Василий не выдержал: оделся и вышел в кухню поздороваться со стариком.

— Ох ун вей мир! Это–таки вы! — вскричал обрадованно Мойше. — Всегда б мне видеть вас, молодой человек, таким красивым и здоровым. А ваш приятель, извиняюсь, случайно не у вас? Такой горячий молодой человек...

— Нет, не у нас, — усмехнулся Василий. — Он уехал к себе на Русский хутор.

— Доброго ему пути, — произнес Мойше таким тоном, каким говорят «скатертью дорога». — Я бы тоже уехал из Моздока на какой–нибудь хутор.

— А что так? — удивился хозяин дома.

— Как! Вы не знаете, что сейчас творится в Моздоке? Разве вам еще до сих пор не рассказали, как громили лавку Левы Бритмана? Видит бог, я не хотел бы оказаться в тот день на его месте. А дом Иосла Бибера! Вокруг него до сих пор летает пух из разодранных перин. Мой бог! Берите золото, деньги, вещи, но зачем же бить зеркала и резать перины? Зачем таскать старого человека за его седые пейсы и говорить ему, что он жидовская морда? Это — в Моздоке. А что делается во Владикавказе — и подумать страшно. Там раздевают и режут в каждом переулке прямо среди бела дня. Кто–то поджег тюрьму, и все узники разбежались. Представляете, что это за публика? Вчера оттуда приехал Янкл Шейнис (наконец–то господь воздал ему должное за мои страдания: у него тоже побили стекла в магазине), так он говорит, что офицеры ворвались в Совдеп и арестовали всех служащих. Там идет настоящая война. А что творится в Грозном — ого! Это же Содом и Гомора, вот что это такое. Вей мир! Люди совсем лишились рассудка. Хромой Меер приехал из Гудермеса, так он говорит...

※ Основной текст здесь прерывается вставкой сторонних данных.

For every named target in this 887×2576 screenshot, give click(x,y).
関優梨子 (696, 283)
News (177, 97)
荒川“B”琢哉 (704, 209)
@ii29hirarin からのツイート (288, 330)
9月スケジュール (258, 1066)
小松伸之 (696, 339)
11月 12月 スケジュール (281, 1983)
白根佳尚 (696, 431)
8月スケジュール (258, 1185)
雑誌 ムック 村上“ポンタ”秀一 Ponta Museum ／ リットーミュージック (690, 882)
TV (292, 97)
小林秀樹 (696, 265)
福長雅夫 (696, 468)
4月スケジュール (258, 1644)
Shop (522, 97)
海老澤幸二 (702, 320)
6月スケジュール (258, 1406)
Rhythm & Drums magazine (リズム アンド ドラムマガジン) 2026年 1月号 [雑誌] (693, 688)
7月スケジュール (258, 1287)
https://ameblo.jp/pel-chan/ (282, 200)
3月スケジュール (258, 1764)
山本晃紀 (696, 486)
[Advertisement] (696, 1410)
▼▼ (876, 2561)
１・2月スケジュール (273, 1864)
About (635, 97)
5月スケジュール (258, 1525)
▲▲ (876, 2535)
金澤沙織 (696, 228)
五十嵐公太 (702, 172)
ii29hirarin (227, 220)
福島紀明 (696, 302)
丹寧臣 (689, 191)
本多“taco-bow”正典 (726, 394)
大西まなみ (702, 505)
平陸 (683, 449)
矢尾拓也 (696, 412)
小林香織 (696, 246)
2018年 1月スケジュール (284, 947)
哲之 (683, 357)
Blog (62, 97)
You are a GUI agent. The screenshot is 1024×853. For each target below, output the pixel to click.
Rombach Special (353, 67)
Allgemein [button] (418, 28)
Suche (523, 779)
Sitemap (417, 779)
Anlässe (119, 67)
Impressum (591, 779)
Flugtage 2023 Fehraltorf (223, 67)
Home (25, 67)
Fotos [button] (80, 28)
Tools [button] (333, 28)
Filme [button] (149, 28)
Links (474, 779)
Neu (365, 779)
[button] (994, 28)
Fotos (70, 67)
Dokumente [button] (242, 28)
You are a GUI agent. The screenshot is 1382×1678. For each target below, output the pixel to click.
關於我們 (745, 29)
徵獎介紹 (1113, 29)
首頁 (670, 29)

— У него тоже магазин обчистили? — догадался Василий.

— Нет, у него маленькая сапожная мастерская.

— Действительно нехорошо получается, — посочувствовал Василий. — Очень жалко Осипа Вассермана.

— А при чем тут Вассерман? — удивился старик.

— Как то есть причем? Как подумаю, что у него вокруг дома летает пух...

— Пхе! — поморщился Мойше. — Откуда же там возьмется пух?

— Как откуда? Из перины Вассермана.

— Из перины Вассермана? Этого многодетного формовщика с кирпичного завода? — Мойше дробно рассмеялся, словно крутнул самодельную кукурузную мельницу. — Если и есть у него перина, то набита она не пухом, а соломой.

— Так его, выходит, не ограбили во время погрома? — прищурился Василий.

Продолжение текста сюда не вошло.